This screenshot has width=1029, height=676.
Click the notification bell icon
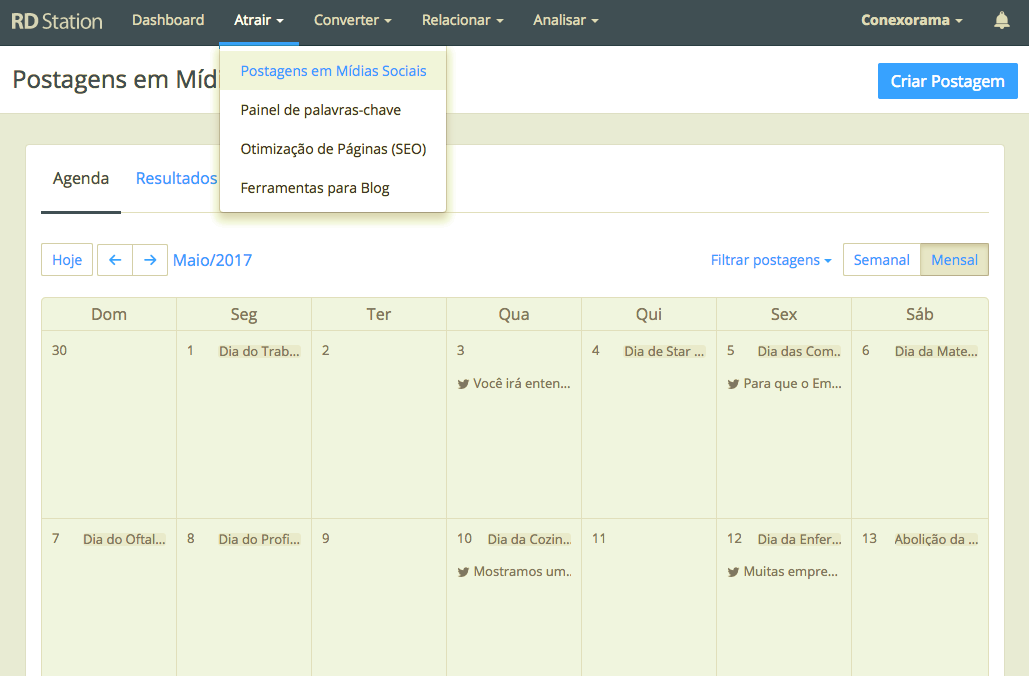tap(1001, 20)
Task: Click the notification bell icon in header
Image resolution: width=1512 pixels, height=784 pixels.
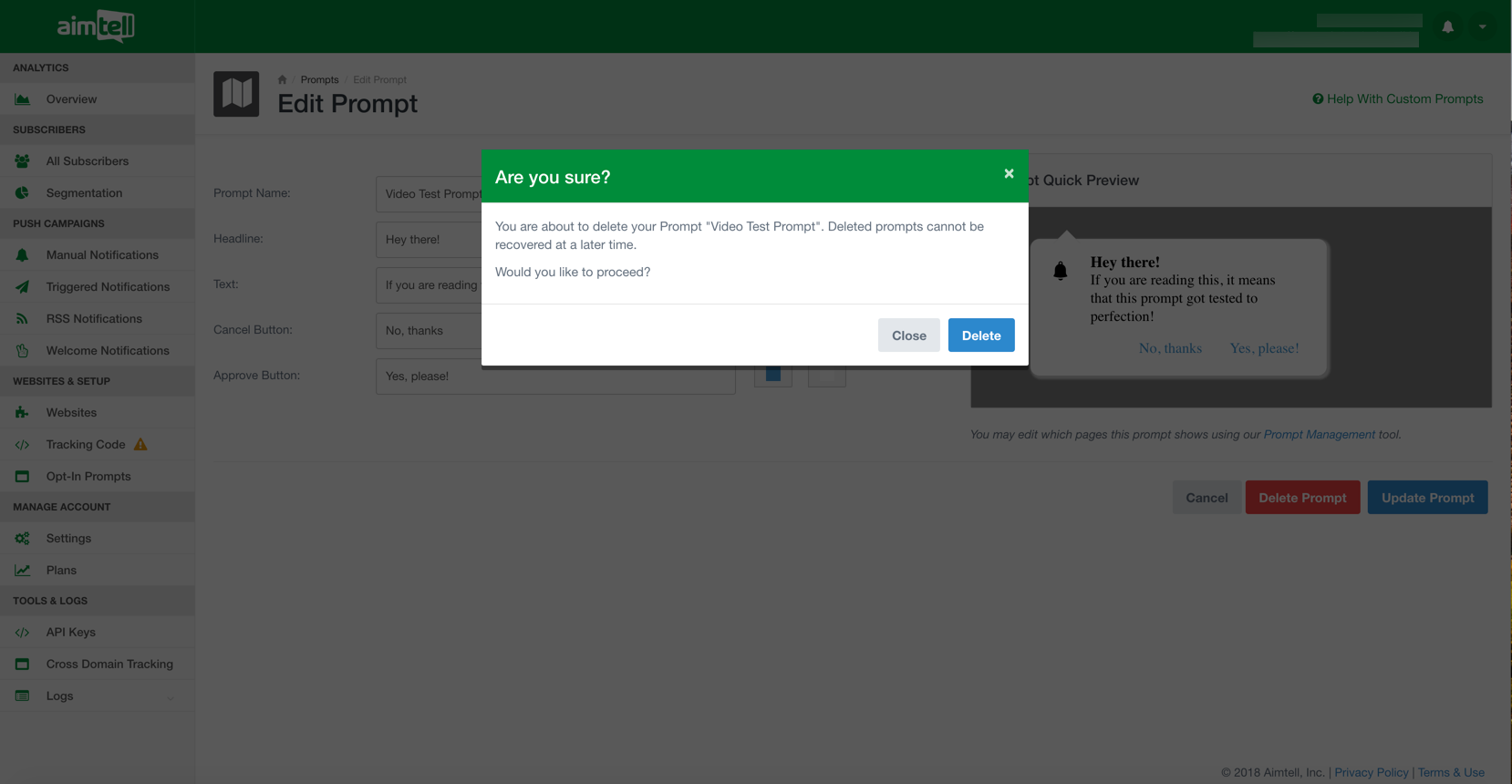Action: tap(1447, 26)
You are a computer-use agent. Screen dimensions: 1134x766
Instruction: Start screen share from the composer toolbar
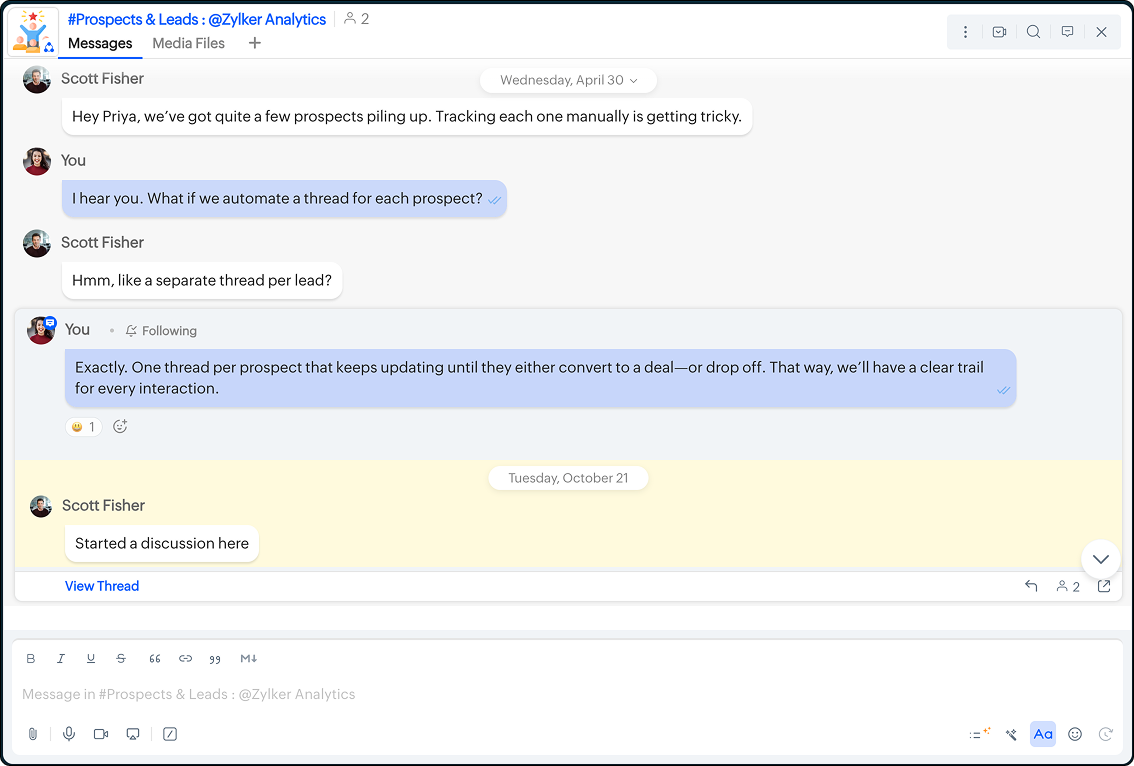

^^^^^^^^^^^^^^^^

To do –
Print every entry exactly as written, without the pictures.

Finished task –
This screenshot has width=1029, height=676.
Click the notification bell icon
tap(1001, 20)
Task: Click the notification bell icon in header
Image resolution: width=1512 pixels, height=784 pixels.
Action: tap(1447, 26)
You are a computer-use agent. Screen dimensions: 1134x766
Instruction: Start screen share from the composer toolbar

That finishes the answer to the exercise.